When he was 19 he joined the Navy on March 9, 1938. In his spare time aboard the U.S.S. Arizona, he painted watercolors of ships and sent them home to his parents in Wisconsin.
Mr. Ehlert was killed in the Japanese attack on Pearl Harbor, Dec. 7, 1941. He was a signalman and petty officer third class.
He was born on Feb. 8, 1919, in Sheboygan, Wisconsin, to Russian immigrants Casper and Anna Ehlert. The father, a foundry worker, died when the boy was three. His mother, a homemaker, remarried the next year to another Russian immigrant, John Richter.

Item position entries:

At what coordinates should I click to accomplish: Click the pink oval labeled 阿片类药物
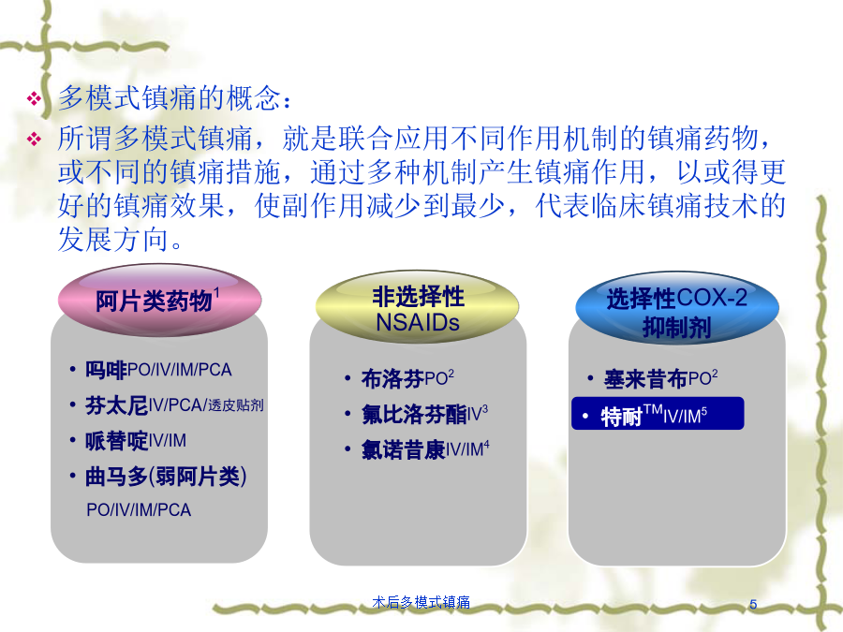[x=159, y=300]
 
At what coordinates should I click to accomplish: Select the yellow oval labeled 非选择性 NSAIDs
[x=417, y=307]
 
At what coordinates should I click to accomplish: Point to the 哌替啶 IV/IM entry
[x=136, y=441]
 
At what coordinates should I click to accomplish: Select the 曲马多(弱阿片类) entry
[x=166, y=477]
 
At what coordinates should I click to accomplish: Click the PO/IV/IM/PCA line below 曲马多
[x=139, y=509]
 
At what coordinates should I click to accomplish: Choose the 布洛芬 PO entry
[x=407, y=378]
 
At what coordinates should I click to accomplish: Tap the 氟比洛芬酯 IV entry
[x=424, y=415]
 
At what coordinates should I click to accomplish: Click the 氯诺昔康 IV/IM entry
[x=425, y=449]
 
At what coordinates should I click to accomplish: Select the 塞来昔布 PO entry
[x=660, y=379]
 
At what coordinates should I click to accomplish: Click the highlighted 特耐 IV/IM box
[x=658, y=414]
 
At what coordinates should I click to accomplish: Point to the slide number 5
[x=753, y=604]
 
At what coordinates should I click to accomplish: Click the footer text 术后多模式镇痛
[x=421, y=602]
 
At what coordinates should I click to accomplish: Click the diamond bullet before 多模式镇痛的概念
[x=34, y=98]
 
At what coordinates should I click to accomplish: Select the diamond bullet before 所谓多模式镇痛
[x=34, y=140]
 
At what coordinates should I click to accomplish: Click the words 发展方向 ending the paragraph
[x=113, y=239]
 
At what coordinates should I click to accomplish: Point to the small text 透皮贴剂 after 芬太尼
[x=235, y=405]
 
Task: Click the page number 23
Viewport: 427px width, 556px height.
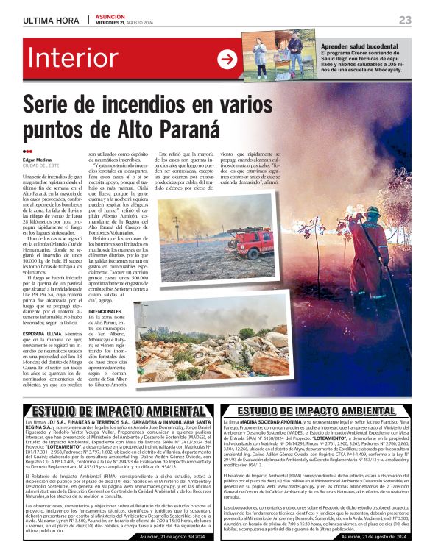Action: click(x=404, y=19)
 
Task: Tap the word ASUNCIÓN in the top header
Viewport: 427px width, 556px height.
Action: click(x=113, y=15)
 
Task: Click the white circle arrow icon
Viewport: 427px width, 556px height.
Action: click(x=227, y=60)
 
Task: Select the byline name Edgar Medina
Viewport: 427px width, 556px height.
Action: click(x=38, y=160)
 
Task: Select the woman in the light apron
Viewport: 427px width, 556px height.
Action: click(x=264, y=53)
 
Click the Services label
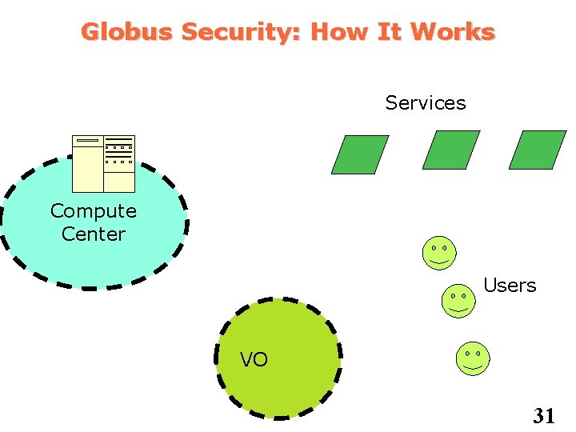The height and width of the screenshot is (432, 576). (425, 103)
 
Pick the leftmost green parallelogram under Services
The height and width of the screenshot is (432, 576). (360, 154)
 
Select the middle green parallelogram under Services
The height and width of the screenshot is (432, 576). (450, 150)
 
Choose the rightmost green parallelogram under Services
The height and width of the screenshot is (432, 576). (537, 150)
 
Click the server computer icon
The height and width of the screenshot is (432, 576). (103, 164)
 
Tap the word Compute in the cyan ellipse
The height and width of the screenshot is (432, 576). (93, 211)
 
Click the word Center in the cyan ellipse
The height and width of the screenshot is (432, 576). (93, 234)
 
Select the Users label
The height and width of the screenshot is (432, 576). (510, 286)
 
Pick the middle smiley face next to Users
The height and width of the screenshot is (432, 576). (458, 301)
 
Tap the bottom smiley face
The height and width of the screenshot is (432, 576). (472, 358)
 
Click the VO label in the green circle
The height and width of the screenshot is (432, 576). (254, 360)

[PROBLEMS]
a) Answer these questions from the text about Mr. Ehlert.
(i) On what date did he join the Navy?
(ii) What rank did he hold?
(iii) What work did his father do?
b) Decide whether each statement agrees with the text about Mr. Ehlert. Answer yes or no, and quote the words that settle it.
(i) He sent his watercolors of ships to his parents in Wisconsin.
(ii) His mother stayed unmarried after his father's death.
(iii) He was born in Sheboygan.
c) Resume the text about Mr. Ehlert's life, starting after its final sentence.

[EXPECTED OUTPUTS]
a)
(i) March 9, 1938
(ii) Petty officer third class
(iii) He was a foundry worker.

b)
(i) Yes: "sent them home to his parents in Wisconsin"
(ii) No: "remarried the next year to another Russian immigrant, John Richter"
(iii) Yes: "in Sheboygan, Wisconsin"

c)
The young Mr. Ehlert attended Trinity Lutheran School and graduated from Central High in 1937. He worked for the Civilian Conservation Corps, a Depression-era federal jobs program. The CCC, as it was known, employed single men 18 to 25 to plant trees, build roads and trails and make other improvements to public land, forests and parks. The men lived at camps across the country and were provided a bed and three meals a day. Of their $30 monthly pay, $25 was sent to their families. He served in Co. 604 at Lowell, Idaho.
On the 60th anniversary of his uncle’s death, Alex Ehlert Jr. told a reporter for the Sheboygan Press that Casper might have become a great painter. “He had talent, there’s no doubt. But we’ll just never know.
“For all of those boys who didn’t come back, we’ll just never know.”